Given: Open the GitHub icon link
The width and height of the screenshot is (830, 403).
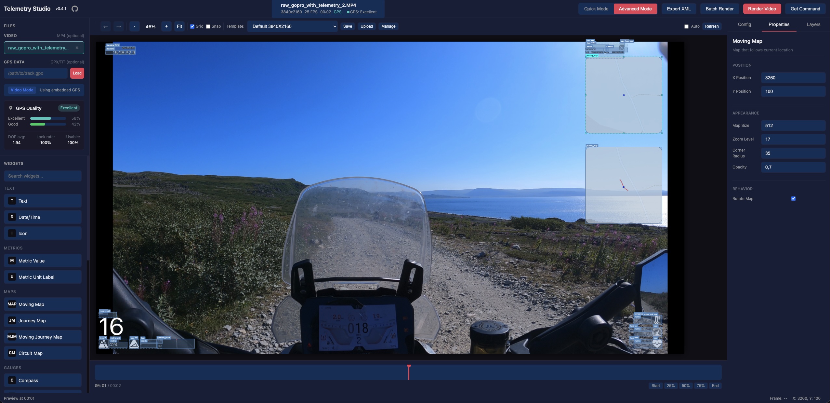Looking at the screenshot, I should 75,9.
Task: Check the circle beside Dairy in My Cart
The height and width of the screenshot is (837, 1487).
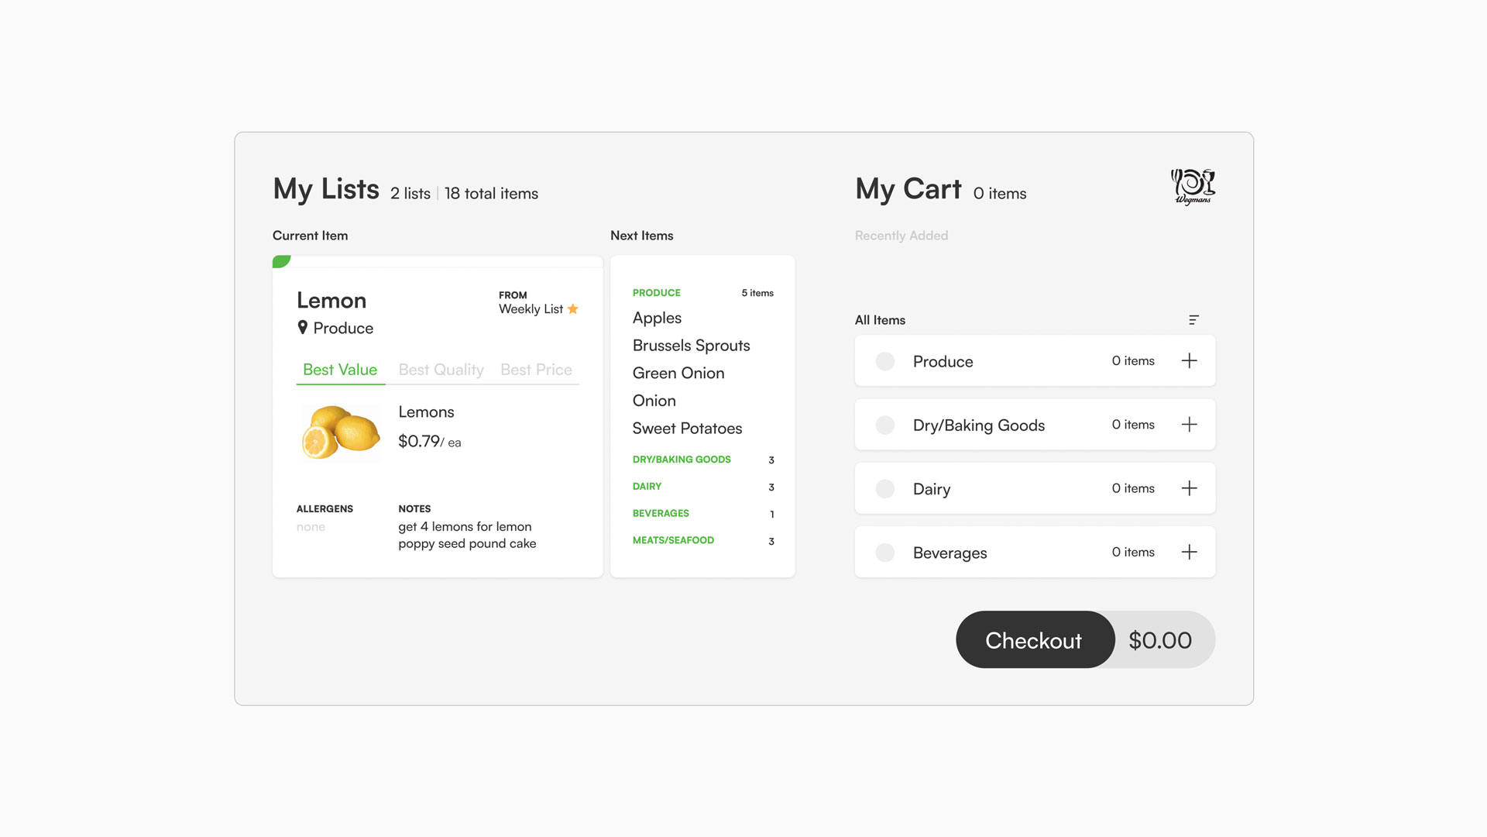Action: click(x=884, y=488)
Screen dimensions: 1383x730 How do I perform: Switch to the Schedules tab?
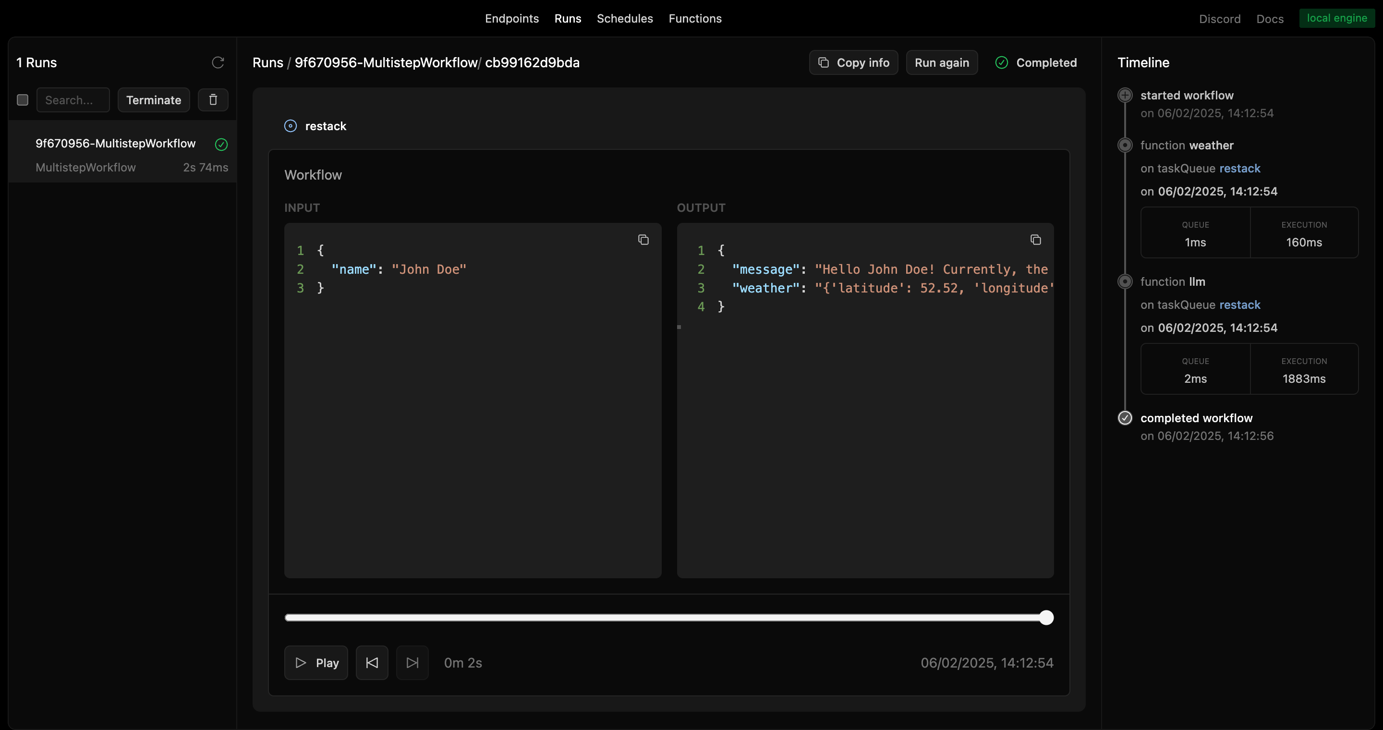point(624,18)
== == ==
## Exercise requirements
Your task is to copy exactly the lines from the line containing "Screen dimensions: 1383x730" through the final line of the listing above and to omit every picture.

## Reply
Screen dimensions: 1383x730 How do I perform: Switch to the Schedules tab?
point(624,18)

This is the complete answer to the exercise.